Use a SIPOC first to agree on where a process starts and ends and who's involved, then move to a process map or value stream map for the steps that need closer analysis.

How to use it

  1. Study the pre-filled order-fulfillment example to see how a finished SIPOC reads.
  2. Replace the example with your own process, one row per process step, 5-8 steps is the sweet spot.
  3. Fill in Suppliers, Inputs, Process step, Outputs, and Customers for each row.
  4. Add the metric you'll track per step in the last column.

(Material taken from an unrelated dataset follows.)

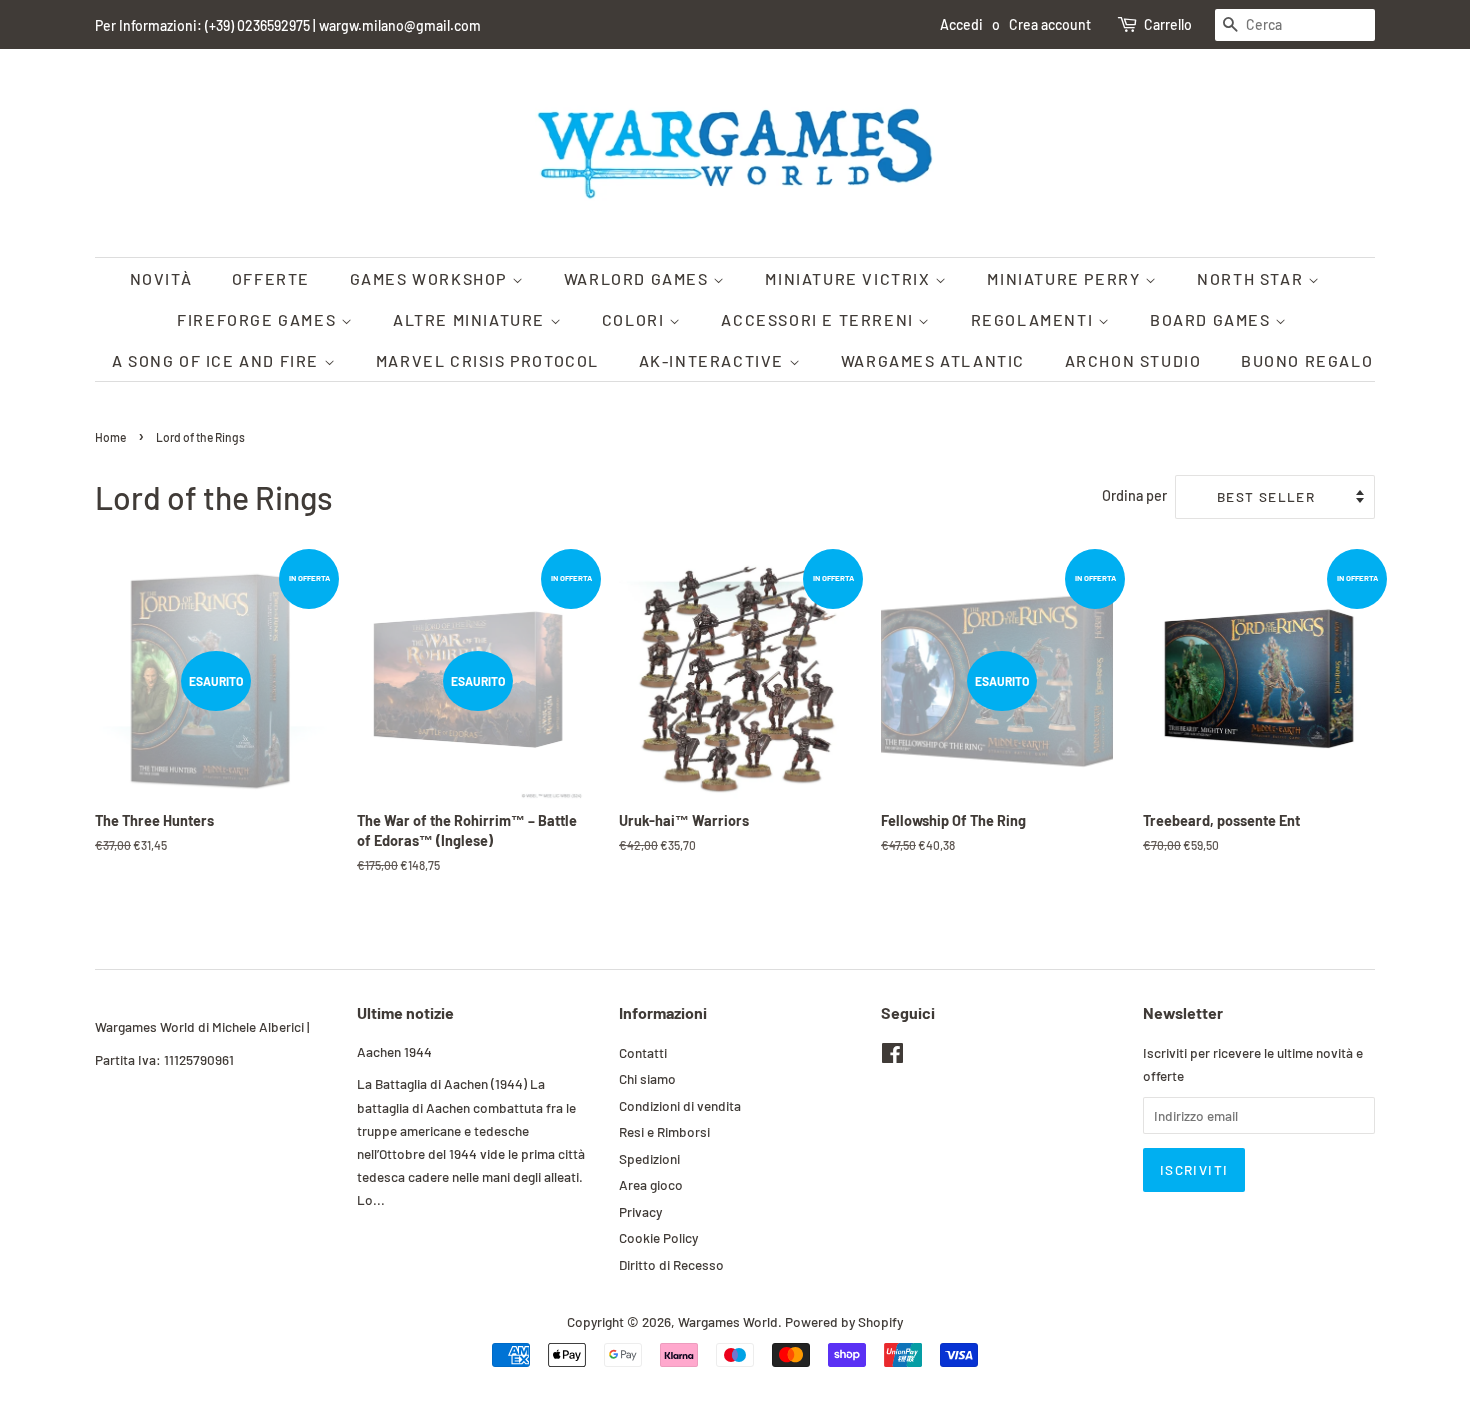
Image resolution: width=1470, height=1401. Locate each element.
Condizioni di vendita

Frequently asked questions

Can I use this SIPOC template in Google Sheets?

Yes. Upload the downloaded file to Google Drive, then open it and choose File > Save as Google Sheets. The layout and dropdowns work the same way.

Is this template really free?

Yes. You give an email address to download it, and then it's yours to use with no further cost.

How many steps should a SIPOC have?

5-8 process steps is typical. If your table is growing past 10-12 rows, you're likely documenting a detailed process map rather than scoping one at the SIPOC level.

Does the template include a process-flow diagram?

No — it's a table, not a flowchart. The 7-column layout with the worked example is what maps the process at a glance; there's no separate visual flow-strip.

Can I edit or delete the worked example?

Yes. The example rows are standard editable cells — clear them out or overwrite them directly with your own process.

What's the usage license?

Personal use or use within one business. It's not meant to be resold or redistributed as a template product.